Kardinal Charles Maung Bo menyerukan perdamaian dan keadilan di awal pekan ini setelah pasukan keamanan Myanmar menindak para pengkritik junta militer negara itu.
Sedikitnya 30 orang muda di Yangon ditangkap pada Selasa (24/8) saat pihak berwenang melakukan serangkaian penggerebekan sebagai tanggapan terhadap laporan bahwa gerilyawan hendak menggulingkan junta.
Pertempuran berlanjut antara militer dan pemberontak di provinsi-provinsi saat tentara memasuki kota-kota dan desa-desa dan menangkap mantan anggota dan pendukung partai Liga Nasional untuk Demokrasi.

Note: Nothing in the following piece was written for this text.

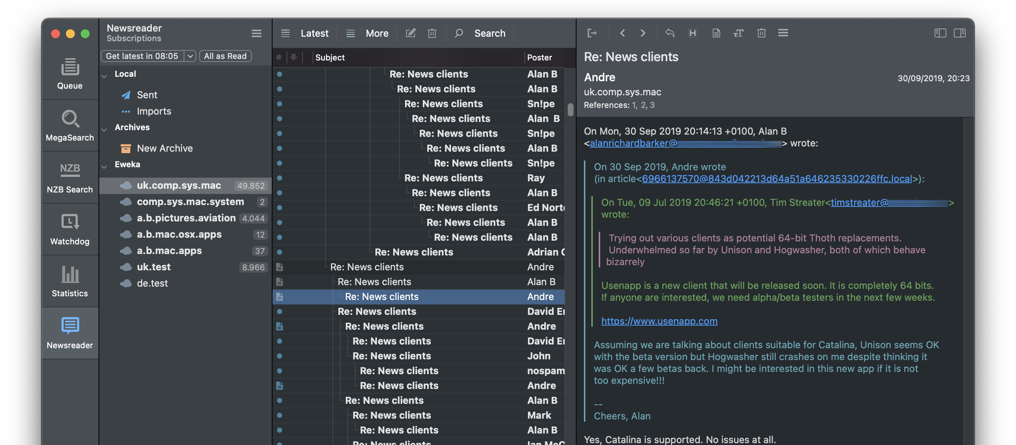Toggle the left sidebar layout icon

[x=940, y=33]
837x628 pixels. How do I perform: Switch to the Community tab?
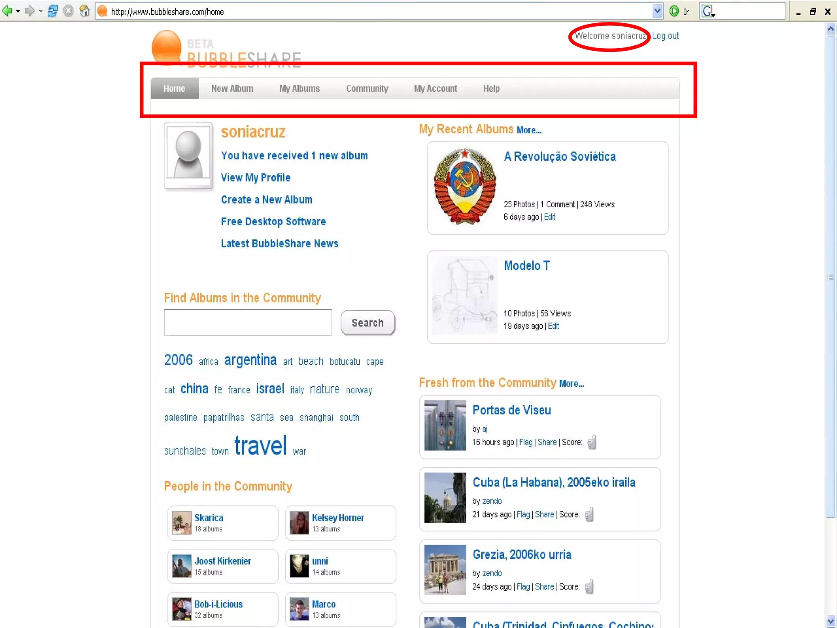367,88
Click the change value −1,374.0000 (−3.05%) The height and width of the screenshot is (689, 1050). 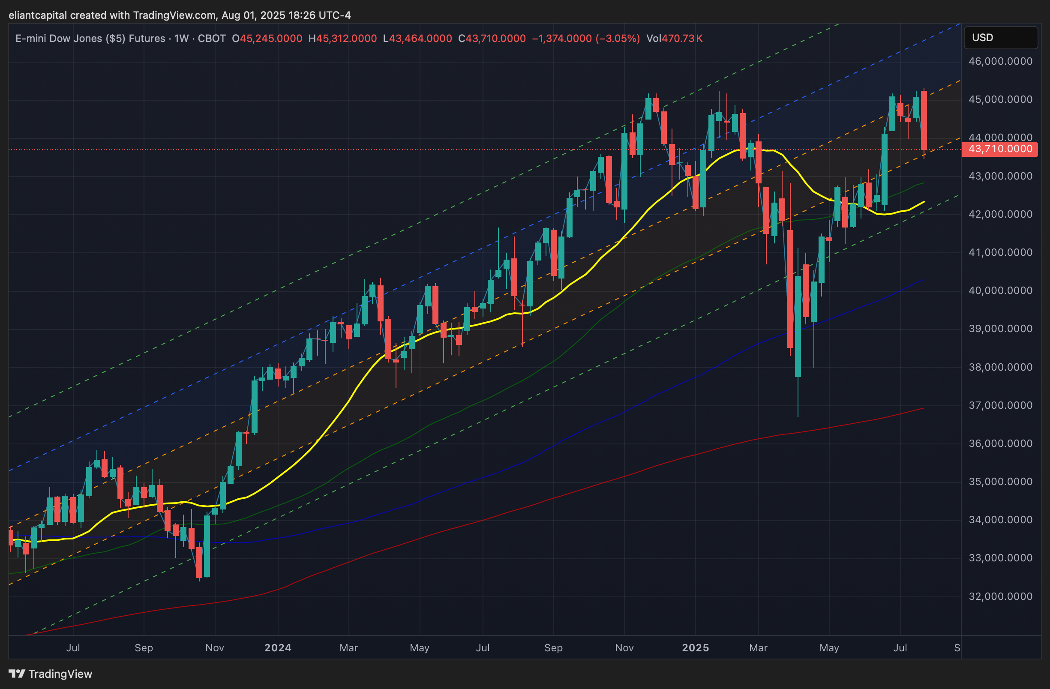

Kardinal Bo dalam homilinya pada hari Minggu (22/8) mengatakan “pemerintah yang tidak memperoleh legitimasi dari rakyat tidak mendapatkan legitimasi dari Tuhan.”
“Di negara mana pun yang adil, pemerintah tidak berada di atas rakyat. Ibarat mata, pemerintah adalah mata sebelah dan rakyat adalah mata sebelahnya. Jadi dua mata mampu membuat visi,” kata prelatus itu.
Kardinal Bo menyayangkan situasi di negaranya di mana “kepentingan segelintir orang yang egois, yang mencari roti yang dapat binasa” berkuasa.
Ia mengatakan bahwa mereka yang berkuasa telah mengkhianati cita-cita keadilan dan perdamaian dan terjebak dalam kekuasaan, harta benda, kekayaan ekstrem yang menciptakan ketidakadilan ekonomi dan ketidakadilan lingkungan.
Di tengah situasi sulit ini, kardinal mendesak orang-orang Myanmar untuk tidak kehilangan rasa kemanusiaan mereka, tetapi agar melalui semua cobaan yang dihadapi mampu membedakan apa yang ideal dan apa yang lebih merupakan berhala.
“Ziarah kita menuju penghormatan terhadap martabat manusia adalah perjalanan panjang yang hanya dapat dipertahankan melalui sabda kehidupan kekal,” kata Kardinal Bo.

Sebuah laporan Radio Free Asia mengatakan bahwa puluhan orang, kebanyakan anak muda, ditangkap di Yangon minggu ini.
“Yang kami dengar adalah bahwa mereka mendapat informasi dari salah satu yang ditangkap berdasarkan aplikasi online yang digunakan anak muda untuk berkomunikasi satu sama lain. Dari aplikasi itu, mereka mengetahui koneksi dan melakukan penangkapan,” kata seorang sumber seperti dikutip RFA.
Laporan itu mengatakan pihak berwenang tampaknya mengintensifkan tindakan keras terhadap kegiatan anti-junta yang dimulai segera setelah perebutan kekuasaan oleh militer pada 1 Februari.
Selama hampir tujuh bulan sejak kudeta, pasukan keamanan telah membunuh 1.014 warga sipil dan menangkap sedikitnya 5.851, menurut Asosiasi Bantuan untuk Tahanan Politik yang berbasis di Bangkok.
Junta membenarkan kudeta itu dengan dalih bahwa Liga Nasional untuk Demokrasi yang berkuasa merekayasa kemenangan telak dalam pemilihan tahun lalu dengan kecurangan.